Records contained in a dataset
··········

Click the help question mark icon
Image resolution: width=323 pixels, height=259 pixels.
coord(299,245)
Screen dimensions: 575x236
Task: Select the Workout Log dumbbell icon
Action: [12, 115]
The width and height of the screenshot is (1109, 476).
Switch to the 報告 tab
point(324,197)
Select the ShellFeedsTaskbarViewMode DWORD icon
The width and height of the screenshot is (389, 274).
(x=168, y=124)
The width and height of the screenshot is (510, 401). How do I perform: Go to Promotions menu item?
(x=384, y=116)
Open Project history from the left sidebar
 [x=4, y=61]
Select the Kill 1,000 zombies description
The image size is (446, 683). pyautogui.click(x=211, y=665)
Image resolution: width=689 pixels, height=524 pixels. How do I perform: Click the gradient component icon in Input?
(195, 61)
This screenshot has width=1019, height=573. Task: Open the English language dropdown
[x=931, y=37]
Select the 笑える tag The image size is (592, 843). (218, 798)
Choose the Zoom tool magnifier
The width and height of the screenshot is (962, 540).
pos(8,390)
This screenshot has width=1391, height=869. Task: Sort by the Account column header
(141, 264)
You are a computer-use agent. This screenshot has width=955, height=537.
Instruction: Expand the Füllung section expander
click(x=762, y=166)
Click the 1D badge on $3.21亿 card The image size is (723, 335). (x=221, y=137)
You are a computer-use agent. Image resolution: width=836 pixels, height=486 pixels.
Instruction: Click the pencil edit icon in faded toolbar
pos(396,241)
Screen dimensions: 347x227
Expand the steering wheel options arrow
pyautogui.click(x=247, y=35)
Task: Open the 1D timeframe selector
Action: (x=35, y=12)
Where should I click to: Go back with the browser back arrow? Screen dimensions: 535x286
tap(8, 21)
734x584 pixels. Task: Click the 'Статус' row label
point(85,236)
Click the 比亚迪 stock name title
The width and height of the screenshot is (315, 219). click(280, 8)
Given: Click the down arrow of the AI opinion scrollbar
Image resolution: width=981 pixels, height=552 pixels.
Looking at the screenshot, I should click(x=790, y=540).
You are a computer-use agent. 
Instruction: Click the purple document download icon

··········

## Problem to work on
Nothing but an exact copy of the lines from the first one above through the line holding "Screen dimensions: 347x227" should be returned.

## Reply
Click the help question mark icon
Image resolution: width=323 pixels, height=259 pixels.
coord(299,245)
Screen dimensions: 575x236
Task: Select the Workout Log dumbbell icon
Action: [12, 115]
The width and height of the screenshot is (1109, 476).
Switch to the 報告 tab
point(324,197)
Select the ShellFeedsTaskbarViewMode DWORD icon
The width and height of the screenshot is (389, 274).
(x=168, y=124)
The width and height of the screenshot is (510, 401). How do I perform: Go to Promotions menu item?
(x=384, y=116)
Open Project history from the left sidebar
 [x=4, y=61]
Select the Kill 1,000 zombies description
The image size is (446, 683). pyautogui.click(x=211, y=665)
Image resolution: width=689 pixels, height=524 pixels. How do I perform: Click the gradient component icon in Input?
(195, 61)
This screenshot has width=1019, height=573. Task: Open the English language dropdown
[x=931, y=37]
Select the 笑える tag The image size is (592, 843). (218, 798)
Choose the Zoom tool magnifier
The width and height of the screenshot is (962, 540).
pos(8,390)
This screenshot has width=1391, height=869. Task: Sort by the Account column header
(141, 264)
You are a computer-use agent. This screenshot has width=955, height=537.
Instruction: Expand the Füllung section expander
click(x=762, y=166)
Click the 1D badge on $3.21亿 card The image size is (723, 335). (x=221, y=137)
You are a computer-use agent. Image resolution: width=836 pixels, height=486 pixels.
Instruction: Click the pencil edit icon in faded toolbar
pos(396,241)
Screen dimensions: 347x227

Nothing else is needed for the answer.